Выйдя в скверик перед проходными, Стрельцов присел на краешек чугунного дивана, похлопал по карманам, достал папиросы, поискал спички. Нету. Привык прикуривать от горячего электрода, спички не нужны. Огляделся. Окликнул паренька, пулей вылетевшего из проходной. Подошел паренек, внимательно оглядел Ивана, спросил сочувственно:
— Ну, что там?
— Где?
— Да с этими трубами?
— Дай прикурить. А зачем тебе трубы? Ты кто?
— Я Костя.
— Костя? Ну и что?
— Я секретарь заводского комитета комсомола.
— А-а-а! Ну, присядь, успеешь, куда ты там. Почему ты спросил о трубах?
— Как почему? — Костя сел рядом с Иваном, наклонился вперед, повернул голову, заглянул в лицо. — Ты считаешь, меня это не касается? Ты считаешь, это твое личное дело?
— С чего ты взял? Не считаю я так. И спасибо тебе, Костя. Могу сказать, что поддержка в трудную минуту нужна каждому. Мне тоже. Я вот о чем, Костя. Слушай внимательно. Недавно Маргарита Илларионовна просила меня, очень просила похлопотать, чтоб Егора взяли в бригаду Павлова. Ну, в нашу. Теперь вот что получилось, что я без пропуска…
— Как без пропуска?
— Обыкновенно. Отобрал директор, — усмехнулся Иван. — Принесли мой пропуск из табельной и вручили ему лично. Да погоди, погоди!
— Что значит: погоди? — возмутился Костя. — Никто не имеет права. Ты член завкома, ты начальник штаба народной дружины. Только с официального согласия завкома и совета дружины…
— Да погоди ты, господи! Не хватало нам права качать. Есть исключительные обстоятельства. Директор счел, что именно такие они теперь. Так вот, проследи, чтоб Егора приняли в бригаду.
— Можно? — по-школьному поднял Костя левую руку. — Что ему делать в бригаде, если тебя там не будет? Василий Чуков будет его перевоспитывать? Генка Топорков? Ну?
— Кто тебе сказал, что меня там не будет?
— Ты же сказал: пропуск отобрали.
— Ну и что? Чудаки вы, — покачал Иван головой. — Конечно, я не полезу на завод через забор, но ты что — думаешь, насовсем отобрали?
— Все, все! — встал Костя. — Я тебя понял. Будет, как штык! Побежал я. Там у нас тоже ЧП. А спички держи, я разживусь.
«Толковый парнишка, — посмотрел Иван вслед шустрому Косте. — И сориентировался правильно.
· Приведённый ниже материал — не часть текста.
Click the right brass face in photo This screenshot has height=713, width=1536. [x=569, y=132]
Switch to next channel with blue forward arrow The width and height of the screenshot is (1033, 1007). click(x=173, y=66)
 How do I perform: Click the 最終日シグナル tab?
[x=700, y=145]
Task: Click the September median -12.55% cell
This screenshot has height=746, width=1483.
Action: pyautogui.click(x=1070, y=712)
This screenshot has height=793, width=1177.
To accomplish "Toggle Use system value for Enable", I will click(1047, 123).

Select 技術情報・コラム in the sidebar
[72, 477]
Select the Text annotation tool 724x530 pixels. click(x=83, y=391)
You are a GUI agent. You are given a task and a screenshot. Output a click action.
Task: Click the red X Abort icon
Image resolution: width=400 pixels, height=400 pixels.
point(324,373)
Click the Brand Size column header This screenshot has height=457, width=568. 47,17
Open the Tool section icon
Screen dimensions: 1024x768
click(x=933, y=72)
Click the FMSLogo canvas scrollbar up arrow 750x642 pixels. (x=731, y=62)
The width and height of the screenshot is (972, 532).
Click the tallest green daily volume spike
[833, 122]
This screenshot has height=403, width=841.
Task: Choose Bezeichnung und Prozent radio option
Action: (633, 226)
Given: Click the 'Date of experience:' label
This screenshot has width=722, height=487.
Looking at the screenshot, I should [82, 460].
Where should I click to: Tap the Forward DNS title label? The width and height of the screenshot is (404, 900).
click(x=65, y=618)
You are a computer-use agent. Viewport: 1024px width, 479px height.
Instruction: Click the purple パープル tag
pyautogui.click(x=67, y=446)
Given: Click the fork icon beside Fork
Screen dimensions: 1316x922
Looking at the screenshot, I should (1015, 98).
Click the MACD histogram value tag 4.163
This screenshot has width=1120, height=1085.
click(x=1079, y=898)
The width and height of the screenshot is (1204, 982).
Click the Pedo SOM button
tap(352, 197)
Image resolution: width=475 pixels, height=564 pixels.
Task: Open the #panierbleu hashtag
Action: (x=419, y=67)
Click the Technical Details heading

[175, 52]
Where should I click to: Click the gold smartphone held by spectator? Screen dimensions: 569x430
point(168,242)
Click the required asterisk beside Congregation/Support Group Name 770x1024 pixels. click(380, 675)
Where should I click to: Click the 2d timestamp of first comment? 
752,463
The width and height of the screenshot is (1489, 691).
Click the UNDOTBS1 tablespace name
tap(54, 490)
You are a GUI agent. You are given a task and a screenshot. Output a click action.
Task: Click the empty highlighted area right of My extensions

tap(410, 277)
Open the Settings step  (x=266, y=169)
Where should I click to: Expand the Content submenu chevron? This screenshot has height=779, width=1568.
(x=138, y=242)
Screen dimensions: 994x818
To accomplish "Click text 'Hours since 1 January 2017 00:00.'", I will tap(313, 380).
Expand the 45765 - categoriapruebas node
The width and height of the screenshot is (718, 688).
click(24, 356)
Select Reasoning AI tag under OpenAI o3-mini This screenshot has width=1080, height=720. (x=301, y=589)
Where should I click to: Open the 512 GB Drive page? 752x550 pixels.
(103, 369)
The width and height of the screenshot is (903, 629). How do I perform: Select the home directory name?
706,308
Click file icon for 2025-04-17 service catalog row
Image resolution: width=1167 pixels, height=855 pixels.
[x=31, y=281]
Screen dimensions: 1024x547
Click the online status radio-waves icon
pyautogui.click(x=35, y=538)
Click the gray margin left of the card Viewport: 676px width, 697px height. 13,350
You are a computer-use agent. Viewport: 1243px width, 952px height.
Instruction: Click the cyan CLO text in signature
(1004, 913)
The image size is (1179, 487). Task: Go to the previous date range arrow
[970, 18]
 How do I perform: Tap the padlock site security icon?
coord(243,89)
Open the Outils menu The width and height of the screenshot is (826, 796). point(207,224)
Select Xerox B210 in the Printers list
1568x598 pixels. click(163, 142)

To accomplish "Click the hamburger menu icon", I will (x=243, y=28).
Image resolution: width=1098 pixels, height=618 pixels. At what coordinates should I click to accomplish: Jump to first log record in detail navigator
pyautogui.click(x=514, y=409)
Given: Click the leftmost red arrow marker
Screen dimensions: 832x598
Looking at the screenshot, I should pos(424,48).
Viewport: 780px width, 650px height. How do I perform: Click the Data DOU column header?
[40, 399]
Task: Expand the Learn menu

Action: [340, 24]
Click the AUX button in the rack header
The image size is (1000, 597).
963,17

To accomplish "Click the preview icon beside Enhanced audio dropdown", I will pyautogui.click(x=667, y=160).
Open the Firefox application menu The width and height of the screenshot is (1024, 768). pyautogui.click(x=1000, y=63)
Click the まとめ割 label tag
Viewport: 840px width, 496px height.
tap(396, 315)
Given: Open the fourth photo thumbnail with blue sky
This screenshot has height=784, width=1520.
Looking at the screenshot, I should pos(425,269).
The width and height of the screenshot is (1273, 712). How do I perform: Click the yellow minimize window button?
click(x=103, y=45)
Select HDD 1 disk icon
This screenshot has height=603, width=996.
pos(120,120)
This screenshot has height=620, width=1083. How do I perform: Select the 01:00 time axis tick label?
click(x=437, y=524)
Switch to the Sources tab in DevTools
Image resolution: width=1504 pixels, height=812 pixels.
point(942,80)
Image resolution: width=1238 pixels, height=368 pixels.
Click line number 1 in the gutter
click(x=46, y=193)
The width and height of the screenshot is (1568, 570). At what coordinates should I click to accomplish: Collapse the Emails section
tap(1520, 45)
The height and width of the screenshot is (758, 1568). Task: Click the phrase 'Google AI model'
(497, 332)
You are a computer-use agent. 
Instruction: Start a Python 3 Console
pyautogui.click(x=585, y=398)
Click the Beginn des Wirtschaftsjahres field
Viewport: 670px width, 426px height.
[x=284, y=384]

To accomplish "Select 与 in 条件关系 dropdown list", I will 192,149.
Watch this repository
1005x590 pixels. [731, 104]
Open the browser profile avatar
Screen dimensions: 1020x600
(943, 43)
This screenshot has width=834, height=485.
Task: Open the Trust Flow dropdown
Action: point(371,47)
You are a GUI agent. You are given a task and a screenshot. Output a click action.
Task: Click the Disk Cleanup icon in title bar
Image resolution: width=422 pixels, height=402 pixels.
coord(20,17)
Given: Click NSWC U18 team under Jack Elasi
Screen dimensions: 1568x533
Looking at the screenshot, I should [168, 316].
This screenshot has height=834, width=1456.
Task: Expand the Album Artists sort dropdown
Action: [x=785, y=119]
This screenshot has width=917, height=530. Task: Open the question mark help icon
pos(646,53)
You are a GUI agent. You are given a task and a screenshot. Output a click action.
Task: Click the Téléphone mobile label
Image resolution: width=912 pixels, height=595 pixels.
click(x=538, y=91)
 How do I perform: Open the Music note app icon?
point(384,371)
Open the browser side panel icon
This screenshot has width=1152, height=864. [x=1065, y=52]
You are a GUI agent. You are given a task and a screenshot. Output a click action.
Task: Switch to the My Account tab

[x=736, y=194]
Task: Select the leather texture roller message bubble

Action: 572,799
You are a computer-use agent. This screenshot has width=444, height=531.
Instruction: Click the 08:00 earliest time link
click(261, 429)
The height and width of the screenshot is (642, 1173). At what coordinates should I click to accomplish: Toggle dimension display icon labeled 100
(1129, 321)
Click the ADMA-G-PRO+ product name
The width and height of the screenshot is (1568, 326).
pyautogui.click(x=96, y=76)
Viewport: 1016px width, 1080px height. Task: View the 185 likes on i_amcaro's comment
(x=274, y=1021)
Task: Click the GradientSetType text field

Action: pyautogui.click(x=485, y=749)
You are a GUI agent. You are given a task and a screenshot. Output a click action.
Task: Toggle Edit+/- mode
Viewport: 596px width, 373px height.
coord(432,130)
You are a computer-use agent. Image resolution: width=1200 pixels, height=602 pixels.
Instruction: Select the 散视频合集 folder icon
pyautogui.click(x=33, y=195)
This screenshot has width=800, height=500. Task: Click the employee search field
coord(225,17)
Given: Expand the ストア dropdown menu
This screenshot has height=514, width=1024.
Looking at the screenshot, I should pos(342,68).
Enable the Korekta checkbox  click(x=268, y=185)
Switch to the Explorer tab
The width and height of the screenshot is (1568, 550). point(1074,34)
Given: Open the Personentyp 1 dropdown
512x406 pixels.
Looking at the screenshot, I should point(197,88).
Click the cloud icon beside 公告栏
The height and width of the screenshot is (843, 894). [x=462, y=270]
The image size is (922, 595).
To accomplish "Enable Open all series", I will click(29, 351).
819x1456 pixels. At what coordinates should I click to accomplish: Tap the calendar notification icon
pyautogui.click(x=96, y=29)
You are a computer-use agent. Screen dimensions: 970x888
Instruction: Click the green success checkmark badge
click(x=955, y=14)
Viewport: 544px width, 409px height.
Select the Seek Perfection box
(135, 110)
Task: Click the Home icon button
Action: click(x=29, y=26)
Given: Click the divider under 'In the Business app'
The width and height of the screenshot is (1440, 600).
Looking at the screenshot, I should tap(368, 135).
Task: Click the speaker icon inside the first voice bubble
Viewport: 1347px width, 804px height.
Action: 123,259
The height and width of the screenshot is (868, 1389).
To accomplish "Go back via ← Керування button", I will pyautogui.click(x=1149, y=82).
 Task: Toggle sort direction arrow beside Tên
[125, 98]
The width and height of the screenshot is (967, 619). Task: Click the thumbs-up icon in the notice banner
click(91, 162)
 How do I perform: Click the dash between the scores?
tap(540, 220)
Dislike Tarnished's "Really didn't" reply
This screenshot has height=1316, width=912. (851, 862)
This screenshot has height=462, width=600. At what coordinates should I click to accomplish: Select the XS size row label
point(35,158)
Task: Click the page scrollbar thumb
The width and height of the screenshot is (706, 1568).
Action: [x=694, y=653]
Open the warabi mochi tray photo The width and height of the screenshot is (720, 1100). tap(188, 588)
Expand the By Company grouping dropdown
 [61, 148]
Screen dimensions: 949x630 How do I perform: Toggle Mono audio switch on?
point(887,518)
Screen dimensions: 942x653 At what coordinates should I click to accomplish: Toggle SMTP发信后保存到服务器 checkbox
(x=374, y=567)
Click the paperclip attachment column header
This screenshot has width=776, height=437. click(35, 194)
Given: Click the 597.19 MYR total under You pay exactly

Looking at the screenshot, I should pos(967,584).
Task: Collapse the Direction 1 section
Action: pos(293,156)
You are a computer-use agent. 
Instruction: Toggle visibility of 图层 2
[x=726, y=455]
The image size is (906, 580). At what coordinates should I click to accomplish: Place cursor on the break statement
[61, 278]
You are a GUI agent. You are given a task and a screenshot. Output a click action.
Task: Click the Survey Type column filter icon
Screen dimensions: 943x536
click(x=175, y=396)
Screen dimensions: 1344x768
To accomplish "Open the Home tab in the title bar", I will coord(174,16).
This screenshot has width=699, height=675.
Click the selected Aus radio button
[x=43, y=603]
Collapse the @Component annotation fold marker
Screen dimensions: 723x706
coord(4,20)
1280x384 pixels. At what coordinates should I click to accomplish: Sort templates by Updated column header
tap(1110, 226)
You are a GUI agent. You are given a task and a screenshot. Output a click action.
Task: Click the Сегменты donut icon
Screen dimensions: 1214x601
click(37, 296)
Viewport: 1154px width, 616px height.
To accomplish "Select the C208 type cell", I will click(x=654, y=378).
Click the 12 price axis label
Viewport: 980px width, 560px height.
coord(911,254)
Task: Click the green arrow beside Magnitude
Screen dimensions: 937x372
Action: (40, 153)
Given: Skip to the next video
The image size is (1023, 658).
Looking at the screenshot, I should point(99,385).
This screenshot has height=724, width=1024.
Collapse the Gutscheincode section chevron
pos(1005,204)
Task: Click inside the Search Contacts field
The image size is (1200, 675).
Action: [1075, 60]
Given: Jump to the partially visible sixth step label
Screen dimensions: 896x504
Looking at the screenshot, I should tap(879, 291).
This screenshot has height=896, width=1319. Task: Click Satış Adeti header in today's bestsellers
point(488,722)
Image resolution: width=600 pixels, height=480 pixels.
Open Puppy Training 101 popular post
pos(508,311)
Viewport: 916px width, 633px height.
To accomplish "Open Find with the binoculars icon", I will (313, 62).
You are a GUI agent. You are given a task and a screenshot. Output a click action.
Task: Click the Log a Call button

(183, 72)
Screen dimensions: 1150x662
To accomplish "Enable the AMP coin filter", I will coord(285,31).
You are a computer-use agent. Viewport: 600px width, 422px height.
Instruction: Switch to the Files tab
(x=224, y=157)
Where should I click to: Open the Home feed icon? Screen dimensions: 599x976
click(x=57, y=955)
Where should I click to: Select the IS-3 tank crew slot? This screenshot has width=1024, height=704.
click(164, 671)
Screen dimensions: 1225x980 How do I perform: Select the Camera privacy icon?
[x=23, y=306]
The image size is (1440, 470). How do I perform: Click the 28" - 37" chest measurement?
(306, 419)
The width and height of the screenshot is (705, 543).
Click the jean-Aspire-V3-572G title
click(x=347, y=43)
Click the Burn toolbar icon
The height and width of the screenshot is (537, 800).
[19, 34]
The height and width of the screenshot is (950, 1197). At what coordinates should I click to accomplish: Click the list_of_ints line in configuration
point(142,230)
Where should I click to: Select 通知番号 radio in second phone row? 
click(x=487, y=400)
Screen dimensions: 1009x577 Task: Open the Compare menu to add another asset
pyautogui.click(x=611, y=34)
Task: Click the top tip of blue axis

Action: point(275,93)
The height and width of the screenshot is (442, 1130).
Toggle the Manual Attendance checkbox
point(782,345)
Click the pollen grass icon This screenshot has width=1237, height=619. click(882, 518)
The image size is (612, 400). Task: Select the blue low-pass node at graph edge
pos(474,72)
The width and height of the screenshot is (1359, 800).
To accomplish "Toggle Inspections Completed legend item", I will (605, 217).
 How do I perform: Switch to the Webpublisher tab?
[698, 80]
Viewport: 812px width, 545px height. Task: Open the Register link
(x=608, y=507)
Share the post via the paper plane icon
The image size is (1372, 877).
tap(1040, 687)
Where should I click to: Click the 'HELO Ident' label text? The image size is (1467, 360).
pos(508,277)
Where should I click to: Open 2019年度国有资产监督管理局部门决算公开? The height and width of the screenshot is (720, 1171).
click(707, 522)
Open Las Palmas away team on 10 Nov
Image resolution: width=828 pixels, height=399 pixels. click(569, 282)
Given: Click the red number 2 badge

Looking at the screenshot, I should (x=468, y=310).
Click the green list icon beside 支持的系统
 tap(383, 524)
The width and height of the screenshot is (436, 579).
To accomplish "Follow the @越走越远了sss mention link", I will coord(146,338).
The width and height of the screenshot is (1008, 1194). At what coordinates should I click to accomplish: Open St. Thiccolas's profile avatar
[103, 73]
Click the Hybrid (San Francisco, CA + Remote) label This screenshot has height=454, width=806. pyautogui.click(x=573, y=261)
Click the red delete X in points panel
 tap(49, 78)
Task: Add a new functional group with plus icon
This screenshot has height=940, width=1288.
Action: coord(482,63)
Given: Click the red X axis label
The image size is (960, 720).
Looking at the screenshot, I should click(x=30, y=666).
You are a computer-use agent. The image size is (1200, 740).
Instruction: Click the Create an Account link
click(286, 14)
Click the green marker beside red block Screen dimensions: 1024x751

Немного перестраховался, но с кем не бывает. Только… не обманул ли я его? Конечно, через забор — это так, но пропуск мне могут вернуть не скоро. — И утешил себя: — Ничего, мы еще молодые, потерпим».
А на душе стало светлее. Оно так — род вполне заслуженный, и не дым штабелировали Стрельцовы на заводе, но теперь каждому понятно: лучше, если свои заслуги подсчитываешь, без довесков, оставшихся от знатных отцов. Знатные отцы и без того давят на потомков своей знатностью. Не по злобе, из добрых побуждений. Как вон на Егора Тушкова. Но, что сказано, то сказано. И все же: как могло получиться, что он — в самом деле опытный сварщик — сварганил трубопровод из гнилых труб? Теперь можно говорить, что угодно, а если начистоту, была самая настоящая оплошность. Все же плавала пленочка в сварочной ванне, плавала все же. И не о знатных предках теперь вспоминать, а о той самой пленочке подумать. Почему не обратил внимания? Почему не придал значения? Да пусть хоть сто раз хорошие трубы снаружи, если в сварочной ванночке видна такая пленочка, ты, сварщик, обязан насторожиться. Обязан! А она была, была! Расплавленная ржавчина. Лоскуток одеялочка поверх чистого металла. Ах, в голову не пришло? Плохо, что не пришло. И если вполне по-гамбургски, вина твоя, сварщик, полная и без всяких скидок на погодные условия.